TASK REQUIREMENTS:
(a) According to the interview on the British left and Zionism, which concentration camp did the interviewee's father survive?
(b) Continue the interview on the British left and Zionism, starting right after its final sentence.

SOURCE PASSAGE:
§
Paul Kelemen, The British Left and Zionism: History of a Divorce. Manchester: Manchester University Press, 2012.
Jadaliyya (J): What made you write this book?
Paul Kelemen (PK): I am of the generation, coming to adulthood in the late 1960s, which was deeply influenced by the Vietnamese struggle and by national liberation movements in Africa. Yet most of us knew next to nothing of what the clashes between Israel and Palestinian guerrilla fighters along its borders represented. The 1967 war and Israel’s subsequent occupation of the West Bank, Gaza, and the Golan Heights was a wakeup call. But there had to be several further such calls before we could talk about an organized move to question the orthodoxies of the mainstream British left regarding how Israel came about and the implications of building a state on land forcibly taken from its inhabitants. Among the most cherished of orthodoxies was that Israel, with its trade union and kibbutzim, represented some kind of socialism. Even the Communist party, despite its anti-colonial campaigning and earlier criticisms of Zionism, had supported the setting up of Israel and then fell silent on the Palestinians’ fate.
On a more personal note I should add that I, too, was only sporadically involved in discussions and political activity on Palestine until the Israeli siege of Beirut and the Sabra and Shatila massacres. As a Jew, however, I felt implicated. Zionism never had the slightest attraction for me, but the history of East European Jewry, and particularly of Hungarian Jews—my father was a survivor of Mauthausen concentration camp—was part of my family’s history. I only became aware of just how deeply this history mattered to me when I started studying the history of Palestine. It is repulsive to see Zionists use the Holocaust to fuel their ethnic nationalism.
J: What particular issues does the book address?
PK: It examines the attraction of Zionism, and later of the state of Israel, to the left. In the 1930s, the idea of a European population claiming to bring social progress and trade unionism to the Arab world was a colonialism with a “socialist” face, which appealed to the British Labour party and other European social democratic parties. While Labour Zionists were telling the international labour movement that they were building socialism in Palestine and helping to raise the living standards of the Palestinians, Chaim Weizmann was lobbying the British political elite on the basis that a Jewish Palestine would be a useful asset for British imperialism. But this is only part of the story. Zionist influence on the British left was facilitated by the political and financial resources it was able to draw on from the Jewish community in the UK and elsewhere. This was achieved through what Theodor Herzl had called the “conquest of community,” which the Zionist movement carried out in parallel with the “conquest of land” and “conquest of labor” in Palestine.
§
Records in a dataset
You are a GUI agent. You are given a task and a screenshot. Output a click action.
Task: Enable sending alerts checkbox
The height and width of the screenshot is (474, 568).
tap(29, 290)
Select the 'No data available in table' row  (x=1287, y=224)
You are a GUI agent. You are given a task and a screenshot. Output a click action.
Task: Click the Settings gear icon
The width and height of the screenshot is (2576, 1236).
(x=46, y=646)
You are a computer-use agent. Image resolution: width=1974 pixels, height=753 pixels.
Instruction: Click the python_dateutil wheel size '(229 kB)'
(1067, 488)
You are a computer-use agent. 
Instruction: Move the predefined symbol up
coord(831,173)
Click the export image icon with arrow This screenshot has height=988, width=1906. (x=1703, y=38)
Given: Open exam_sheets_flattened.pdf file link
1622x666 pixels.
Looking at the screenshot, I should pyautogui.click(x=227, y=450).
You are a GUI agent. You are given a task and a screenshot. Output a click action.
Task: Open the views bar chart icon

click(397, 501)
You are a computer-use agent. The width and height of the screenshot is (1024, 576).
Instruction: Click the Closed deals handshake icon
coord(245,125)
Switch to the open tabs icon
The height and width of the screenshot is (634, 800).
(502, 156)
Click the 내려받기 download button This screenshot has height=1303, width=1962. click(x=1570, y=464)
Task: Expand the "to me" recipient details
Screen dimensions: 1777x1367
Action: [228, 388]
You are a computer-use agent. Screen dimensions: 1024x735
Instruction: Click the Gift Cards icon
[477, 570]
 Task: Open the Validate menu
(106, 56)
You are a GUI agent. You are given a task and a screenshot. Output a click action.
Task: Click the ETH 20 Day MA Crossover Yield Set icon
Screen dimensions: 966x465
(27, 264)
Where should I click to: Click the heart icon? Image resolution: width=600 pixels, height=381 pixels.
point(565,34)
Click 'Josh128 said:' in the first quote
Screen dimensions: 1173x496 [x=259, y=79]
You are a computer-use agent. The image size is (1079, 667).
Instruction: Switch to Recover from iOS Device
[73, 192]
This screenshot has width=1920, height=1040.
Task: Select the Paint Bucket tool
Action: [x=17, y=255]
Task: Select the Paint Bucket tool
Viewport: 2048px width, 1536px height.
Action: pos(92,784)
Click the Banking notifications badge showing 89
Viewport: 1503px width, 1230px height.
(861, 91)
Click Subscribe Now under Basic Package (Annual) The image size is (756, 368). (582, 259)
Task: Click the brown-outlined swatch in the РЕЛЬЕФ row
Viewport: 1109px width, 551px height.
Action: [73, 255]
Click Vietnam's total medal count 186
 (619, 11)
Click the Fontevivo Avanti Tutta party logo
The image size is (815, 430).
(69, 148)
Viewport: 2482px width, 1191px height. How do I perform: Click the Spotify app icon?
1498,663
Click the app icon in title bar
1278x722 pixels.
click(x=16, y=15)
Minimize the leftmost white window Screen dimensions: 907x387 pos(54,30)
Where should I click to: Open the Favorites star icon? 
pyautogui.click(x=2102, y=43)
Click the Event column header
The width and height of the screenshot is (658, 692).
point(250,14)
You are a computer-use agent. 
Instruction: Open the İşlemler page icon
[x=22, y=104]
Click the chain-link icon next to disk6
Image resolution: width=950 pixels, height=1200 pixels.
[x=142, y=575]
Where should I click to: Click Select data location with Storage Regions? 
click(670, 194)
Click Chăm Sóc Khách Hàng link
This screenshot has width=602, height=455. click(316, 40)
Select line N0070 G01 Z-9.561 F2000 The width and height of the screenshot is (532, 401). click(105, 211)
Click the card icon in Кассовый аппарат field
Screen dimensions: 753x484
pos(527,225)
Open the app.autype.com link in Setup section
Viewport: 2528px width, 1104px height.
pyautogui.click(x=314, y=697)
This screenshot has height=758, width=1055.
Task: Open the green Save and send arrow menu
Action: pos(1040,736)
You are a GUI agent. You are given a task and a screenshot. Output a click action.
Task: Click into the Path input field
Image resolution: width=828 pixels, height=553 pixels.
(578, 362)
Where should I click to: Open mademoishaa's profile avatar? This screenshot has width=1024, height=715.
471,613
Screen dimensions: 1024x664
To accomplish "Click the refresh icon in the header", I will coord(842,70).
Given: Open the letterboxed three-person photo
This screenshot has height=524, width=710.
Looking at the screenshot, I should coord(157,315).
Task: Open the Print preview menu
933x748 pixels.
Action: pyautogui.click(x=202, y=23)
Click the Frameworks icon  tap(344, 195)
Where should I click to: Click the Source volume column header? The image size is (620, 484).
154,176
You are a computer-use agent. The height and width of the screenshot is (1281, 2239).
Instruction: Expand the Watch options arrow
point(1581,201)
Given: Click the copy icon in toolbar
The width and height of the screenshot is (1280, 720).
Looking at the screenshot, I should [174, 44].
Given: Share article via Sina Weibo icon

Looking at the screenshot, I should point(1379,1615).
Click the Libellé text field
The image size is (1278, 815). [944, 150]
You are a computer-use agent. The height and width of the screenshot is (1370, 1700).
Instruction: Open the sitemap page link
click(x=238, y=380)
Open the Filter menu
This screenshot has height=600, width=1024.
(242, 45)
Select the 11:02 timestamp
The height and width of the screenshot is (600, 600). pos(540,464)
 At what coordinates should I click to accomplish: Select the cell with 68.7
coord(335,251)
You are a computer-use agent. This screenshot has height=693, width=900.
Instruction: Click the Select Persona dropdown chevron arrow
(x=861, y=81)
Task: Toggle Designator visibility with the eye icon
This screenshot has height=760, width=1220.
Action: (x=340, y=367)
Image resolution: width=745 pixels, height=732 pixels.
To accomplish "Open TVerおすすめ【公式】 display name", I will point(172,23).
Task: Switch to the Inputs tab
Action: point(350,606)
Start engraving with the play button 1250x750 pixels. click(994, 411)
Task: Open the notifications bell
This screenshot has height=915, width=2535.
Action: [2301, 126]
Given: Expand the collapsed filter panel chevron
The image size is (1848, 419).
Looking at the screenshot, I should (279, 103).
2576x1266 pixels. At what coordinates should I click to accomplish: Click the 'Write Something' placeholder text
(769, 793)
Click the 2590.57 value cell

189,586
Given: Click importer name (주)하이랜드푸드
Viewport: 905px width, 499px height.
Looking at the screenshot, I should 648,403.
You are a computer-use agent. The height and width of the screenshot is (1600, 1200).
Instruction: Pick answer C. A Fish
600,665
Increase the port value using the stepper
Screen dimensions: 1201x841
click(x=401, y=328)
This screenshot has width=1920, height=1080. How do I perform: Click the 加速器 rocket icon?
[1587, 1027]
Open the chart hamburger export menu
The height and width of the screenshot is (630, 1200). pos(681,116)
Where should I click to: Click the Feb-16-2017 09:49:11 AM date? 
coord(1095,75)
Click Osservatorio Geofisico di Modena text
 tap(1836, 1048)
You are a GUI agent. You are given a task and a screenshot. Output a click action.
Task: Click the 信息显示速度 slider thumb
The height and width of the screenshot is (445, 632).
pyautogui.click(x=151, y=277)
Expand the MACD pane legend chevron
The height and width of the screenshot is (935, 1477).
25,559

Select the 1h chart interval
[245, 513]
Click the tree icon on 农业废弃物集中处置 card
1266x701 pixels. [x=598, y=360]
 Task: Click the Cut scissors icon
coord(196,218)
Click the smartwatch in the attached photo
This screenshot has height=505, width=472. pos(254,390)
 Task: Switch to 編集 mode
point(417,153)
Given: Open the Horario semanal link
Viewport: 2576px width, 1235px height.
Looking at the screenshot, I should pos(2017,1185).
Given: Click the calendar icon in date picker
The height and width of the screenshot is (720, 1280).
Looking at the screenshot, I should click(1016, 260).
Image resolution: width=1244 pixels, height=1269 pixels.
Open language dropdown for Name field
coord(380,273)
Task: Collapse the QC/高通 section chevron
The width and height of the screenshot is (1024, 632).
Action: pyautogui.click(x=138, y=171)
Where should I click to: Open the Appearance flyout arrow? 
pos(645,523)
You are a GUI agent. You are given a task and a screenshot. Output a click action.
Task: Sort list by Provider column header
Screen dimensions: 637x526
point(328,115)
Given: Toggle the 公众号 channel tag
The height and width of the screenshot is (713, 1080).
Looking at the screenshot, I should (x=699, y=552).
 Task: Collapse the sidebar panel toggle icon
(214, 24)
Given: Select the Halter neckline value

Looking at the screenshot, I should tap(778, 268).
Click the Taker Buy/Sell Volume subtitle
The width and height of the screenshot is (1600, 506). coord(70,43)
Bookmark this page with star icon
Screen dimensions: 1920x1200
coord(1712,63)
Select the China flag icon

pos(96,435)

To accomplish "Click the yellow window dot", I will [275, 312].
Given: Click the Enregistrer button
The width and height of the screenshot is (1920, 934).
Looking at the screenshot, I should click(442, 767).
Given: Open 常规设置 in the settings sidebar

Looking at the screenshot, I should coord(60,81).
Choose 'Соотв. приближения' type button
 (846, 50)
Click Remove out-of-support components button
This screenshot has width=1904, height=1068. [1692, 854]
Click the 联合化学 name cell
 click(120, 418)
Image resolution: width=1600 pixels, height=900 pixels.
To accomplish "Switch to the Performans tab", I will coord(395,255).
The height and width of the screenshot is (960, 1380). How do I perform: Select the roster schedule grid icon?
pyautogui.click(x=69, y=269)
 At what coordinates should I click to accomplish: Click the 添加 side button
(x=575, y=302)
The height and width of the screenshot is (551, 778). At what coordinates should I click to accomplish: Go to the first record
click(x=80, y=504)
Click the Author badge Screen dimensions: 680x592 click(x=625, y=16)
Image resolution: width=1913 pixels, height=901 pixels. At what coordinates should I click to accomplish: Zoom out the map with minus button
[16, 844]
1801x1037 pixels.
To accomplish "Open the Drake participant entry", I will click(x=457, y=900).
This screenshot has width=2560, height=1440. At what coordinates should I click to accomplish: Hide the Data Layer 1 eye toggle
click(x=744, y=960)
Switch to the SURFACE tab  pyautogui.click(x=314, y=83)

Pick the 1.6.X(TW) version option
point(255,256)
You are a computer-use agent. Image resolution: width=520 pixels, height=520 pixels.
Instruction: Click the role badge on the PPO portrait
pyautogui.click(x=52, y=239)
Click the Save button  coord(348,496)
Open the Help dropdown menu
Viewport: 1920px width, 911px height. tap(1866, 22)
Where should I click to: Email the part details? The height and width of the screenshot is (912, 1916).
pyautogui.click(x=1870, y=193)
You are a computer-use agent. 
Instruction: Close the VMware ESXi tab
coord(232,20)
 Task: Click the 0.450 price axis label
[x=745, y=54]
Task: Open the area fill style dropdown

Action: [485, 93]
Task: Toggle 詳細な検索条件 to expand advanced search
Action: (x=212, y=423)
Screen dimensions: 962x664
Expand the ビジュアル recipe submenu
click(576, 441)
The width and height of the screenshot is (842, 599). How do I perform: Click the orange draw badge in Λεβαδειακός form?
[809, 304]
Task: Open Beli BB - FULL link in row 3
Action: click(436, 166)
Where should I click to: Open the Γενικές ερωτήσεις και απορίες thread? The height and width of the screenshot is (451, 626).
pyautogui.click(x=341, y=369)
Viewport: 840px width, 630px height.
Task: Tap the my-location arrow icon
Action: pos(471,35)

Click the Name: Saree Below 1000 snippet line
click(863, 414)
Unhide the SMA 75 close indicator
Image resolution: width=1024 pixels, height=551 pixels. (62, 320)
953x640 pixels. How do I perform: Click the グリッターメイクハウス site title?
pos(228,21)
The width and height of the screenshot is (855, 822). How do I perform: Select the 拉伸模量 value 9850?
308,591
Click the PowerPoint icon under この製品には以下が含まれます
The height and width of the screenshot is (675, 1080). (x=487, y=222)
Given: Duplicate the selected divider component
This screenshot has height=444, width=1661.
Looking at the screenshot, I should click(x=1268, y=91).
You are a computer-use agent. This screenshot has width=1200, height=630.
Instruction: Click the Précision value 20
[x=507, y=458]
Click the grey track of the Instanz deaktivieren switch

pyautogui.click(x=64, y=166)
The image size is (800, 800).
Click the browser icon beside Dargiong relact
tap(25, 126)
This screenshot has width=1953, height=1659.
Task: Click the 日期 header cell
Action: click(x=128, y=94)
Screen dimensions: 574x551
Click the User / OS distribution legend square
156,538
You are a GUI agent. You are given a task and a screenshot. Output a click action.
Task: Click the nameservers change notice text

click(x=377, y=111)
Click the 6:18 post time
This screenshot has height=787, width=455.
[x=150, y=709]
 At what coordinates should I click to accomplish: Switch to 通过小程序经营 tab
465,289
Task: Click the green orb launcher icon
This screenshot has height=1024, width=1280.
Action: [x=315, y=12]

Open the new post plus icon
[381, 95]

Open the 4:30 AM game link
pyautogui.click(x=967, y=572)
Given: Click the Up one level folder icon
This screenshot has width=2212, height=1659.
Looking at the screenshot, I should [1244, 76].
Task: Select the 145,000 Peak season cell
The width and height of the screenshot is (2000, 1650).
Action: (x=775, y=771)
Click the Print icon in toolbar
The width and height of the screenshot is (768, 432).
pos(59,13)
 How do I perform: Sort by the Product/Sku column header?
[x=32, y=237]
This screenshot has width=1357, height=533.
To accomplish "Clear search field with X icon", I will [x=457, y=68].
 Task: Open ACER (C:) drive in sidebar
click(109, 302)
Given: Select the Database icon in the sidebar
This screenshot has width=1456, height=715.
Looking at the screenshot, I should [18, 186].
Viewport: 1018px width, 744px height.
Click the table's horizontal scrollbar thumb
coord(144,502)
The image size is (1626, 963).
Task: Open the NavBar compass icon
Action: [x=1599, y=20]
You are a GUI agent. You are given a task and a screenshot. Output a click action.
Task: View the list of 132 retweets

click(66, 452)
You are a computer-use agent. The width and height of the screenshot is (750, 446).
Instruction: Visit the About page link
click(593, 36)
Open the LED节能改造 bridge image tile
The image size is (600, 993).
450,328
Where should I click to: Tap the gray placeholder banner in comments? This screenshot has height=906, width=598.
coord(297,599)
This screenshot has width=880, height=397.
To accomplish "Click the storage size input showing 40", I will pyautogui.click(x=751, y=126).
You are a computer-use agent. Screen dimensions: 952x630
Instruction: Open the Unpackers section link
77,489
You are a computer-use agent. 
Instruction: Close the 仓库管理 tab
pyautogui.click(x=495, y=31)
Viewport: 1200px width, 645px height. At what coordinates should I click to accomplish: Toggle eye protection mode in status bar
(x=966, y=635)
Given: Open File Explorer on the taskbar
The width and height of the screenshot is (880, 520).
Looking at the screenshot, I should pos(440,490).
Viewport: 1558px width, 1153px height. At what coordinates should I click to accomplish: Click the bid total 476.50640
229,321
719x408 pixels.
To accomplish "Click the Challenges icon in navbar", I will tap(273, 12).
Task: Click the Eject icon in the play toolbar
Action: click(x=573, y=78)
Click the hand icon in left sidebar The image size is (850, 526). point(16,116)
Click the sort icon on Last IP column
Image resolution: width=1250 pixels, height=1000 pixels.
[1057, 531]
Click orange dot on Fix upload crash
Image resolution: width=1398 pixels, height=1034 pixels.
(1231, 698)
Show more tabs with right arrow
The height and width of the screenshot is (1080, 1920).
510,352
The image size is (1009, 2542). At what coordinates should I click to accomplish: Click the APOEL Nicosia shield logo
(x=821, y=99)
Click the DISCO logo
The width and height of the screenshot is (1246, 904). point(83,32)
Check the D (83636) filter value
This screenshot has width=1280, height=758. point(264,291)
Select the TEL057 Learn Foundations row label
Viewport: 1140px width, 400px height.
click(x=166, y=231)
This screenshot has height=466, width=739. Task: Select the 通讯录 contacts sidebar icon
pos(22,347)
§
EXERCISE ANSWERS:
(a) Mauthausen.

(b)
In the book, I look at the process by which the Zionist movement gained dominance over Anglo-Jewry. It was achieved mainly through a philanthropic mobilization for the refugees from Nazism and later for Israel. The expansion of Jewish schools from the 1960s, which tapped into middle-class anxieties about the state of inner-city education, also proved to be effective instruments of Zionist indoctrination. Over the past decade, however, with Israel’s accelerating rightward drift, a growing number of British Jews have distanced themselves from Zionism.
J: How does this book connect to and/or depart from your previous research?
PK: I began with an interest in British colonialism, and particularly in East Africa. The British began settling white people in the Kenyan highlands only a decade or so before the Balfour Declaration allocated another part of the imperial estate to another set of Europeans. Volumes have been written detailing in admiring terms every move by Weizmann and his colleagues to persuade the British elite of the Zionist objective. But the British agonized over it remarkably little, considering it their prerogative to give the land of a people they considered to be of an inferior race to people that Balfour and his colleagues believed formed an inassimilable race. It is revealing that Lord Balfour, the architect of the anti-Semitic 1905 Aliens Act, devised to keep Britain closed to Jews fleeing from Russian pogroms, is honored by having a street in Tel Aviv named after him.
J: Who do you hope will read this book, and what sort of impact would you like it to have?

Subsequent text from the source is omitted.